In the one-dimensional case, the proof is rather simple. Assume that $\varphi,\psi:[\tau,\sigma]\to\mathbb R$ are solutions of $(1)$ and $\varphi(\sigma)<\eta<\psi(\sigma)$. Then solve "backwards" the IVP $$ x'=f(t,x), \quad x(\sigma)=\eta,\tag{2} $$ which means that you obtain a solution $\zeta$ for $t\le \sigma$. As soon as the graph of $\zeta$ hits the graph of $\varphi$ or $\psi$, say at $t_0\in(\tau,\sigma)$ you have $\zeta(t_0)=\psi(t_0)$, then you can define a new solution $\tilde\zeta$ as $$ \tilde\zeta(t)=\left\{ \begin{array}{lll} \psi(t) & \text{if} & t\in[\tau,t_0], \\ \zeta(t) & \text{if} & t\in[t_0,\sigma]. \end{array} \right. $$ Clearly $\tilde\zeta$ satisfies both $(1)$ and $(2)$, and that's how you obtain a continuum of solutions.

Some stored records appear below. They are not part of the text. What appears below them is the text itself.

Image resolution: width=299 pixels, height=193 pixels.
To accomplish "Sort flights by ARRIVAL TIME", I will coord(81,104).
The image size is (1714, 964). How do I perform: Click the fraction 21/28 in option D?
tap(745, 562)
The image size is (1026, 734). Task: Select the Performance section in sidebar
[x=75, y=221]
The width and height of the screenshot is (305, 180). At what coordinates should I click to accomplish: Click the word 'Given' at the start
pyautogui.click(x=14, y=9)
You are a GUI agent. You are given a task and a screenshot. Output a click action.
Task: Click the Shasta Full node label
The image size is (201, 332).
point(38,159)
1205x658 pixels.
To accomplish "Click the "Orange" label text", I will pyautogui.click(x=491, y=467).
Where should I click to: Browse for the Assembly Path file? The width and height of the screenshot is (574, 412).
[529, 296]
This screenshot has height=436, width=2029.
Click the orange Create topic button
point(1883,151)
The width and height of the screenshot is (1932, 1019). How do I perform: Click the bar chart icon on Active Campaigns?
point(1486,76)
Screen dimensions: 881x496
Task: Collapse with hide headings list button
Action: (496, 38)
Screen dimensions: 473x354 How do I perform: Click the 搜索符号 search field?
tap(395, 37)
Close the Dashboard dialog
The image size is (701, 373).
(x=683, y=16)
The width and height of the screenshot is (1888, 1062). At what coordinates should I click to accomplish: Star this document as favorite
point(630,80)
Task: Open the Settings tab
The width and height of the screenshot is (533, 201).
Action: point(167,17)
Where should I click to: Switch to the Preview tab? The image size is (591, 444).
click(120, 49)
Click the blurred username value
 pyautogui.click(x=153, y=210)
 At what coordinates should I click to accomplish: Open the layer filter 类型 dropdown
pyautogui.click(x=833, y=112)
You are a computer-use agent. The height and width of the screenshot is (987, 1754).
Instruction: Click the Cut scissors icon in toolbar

For a more general theorem, see Philip Hartman, Ordinary Differential Equations, page 15.

Solution 2:

You can start like this. Let the IVP be \begin{eqnarray} L(D)y=f,y(0)=y_0. \end{eqnarray} Let $y_1,y_2$ be two different solutions; namely, $y_1,y_2$ satisfy $$ L(D)y_i=f, y_i(0)=y_0, i=1,2. $$ Now let $y_\alpha=(1-\alpha)y_1+\alpha y_2$ ($\alpha$ is a constant) and you can check that $y_\alpha$ is a solution of the IVP for any $\alpha$. Hence your argument is proved.